Burn Some Stuff! Instead of having a Valentine, just take everything that reminds you of love and burn it! Take that poem your ex wrote you and burn it! Take your Blu-Ray copy of the Notebook and burn it! Take your parents wedding album and, you guessed it...burn it!
Study for that Chem final. Get ahead of the game on the final. We both know you aren’t going to magically get that A you promised your parents. So, grab your textbook, crack it open and read that puppy. Think how good you’ll feel studying months in advance for a final instead of hanging out with your crush.
Confront the God of Love. By rubbing any two aphrodisiacs together (we recommend asparagus and pumpkin seeds), you will be transported to the Hall of Great Stimulation. Here, you must fight several love demons. Complete these tasks and you confront the God of Love. Solve his riddle and he will allow you to do one of two things. Either find the love of your life or transform into Canadian Screen Award winner, Jeff Goldblum. Choose wisely.

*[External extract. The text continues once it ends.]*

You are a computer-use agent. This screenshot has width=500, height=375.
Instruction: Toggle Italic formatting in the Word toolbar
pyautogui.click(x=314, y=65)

Invest in Aromatherapy. This one is a smart thing to do! Just be a good business major and invest in the deep and brilliant therapy of scents. Grow your bank account instead of your heart. Who needs a relationship when you have a ton of candles?
Throw darts at a picture of your ex’s face. This movie stereotype can be incredibly cathartic for you. Just screenshot their profile picture from 2007 and print it out, that’s not weird at all! Then throw some little darts, baby! Get ready to finally feel better.
Throw darts at your ex’s face. This will be even more cathartic.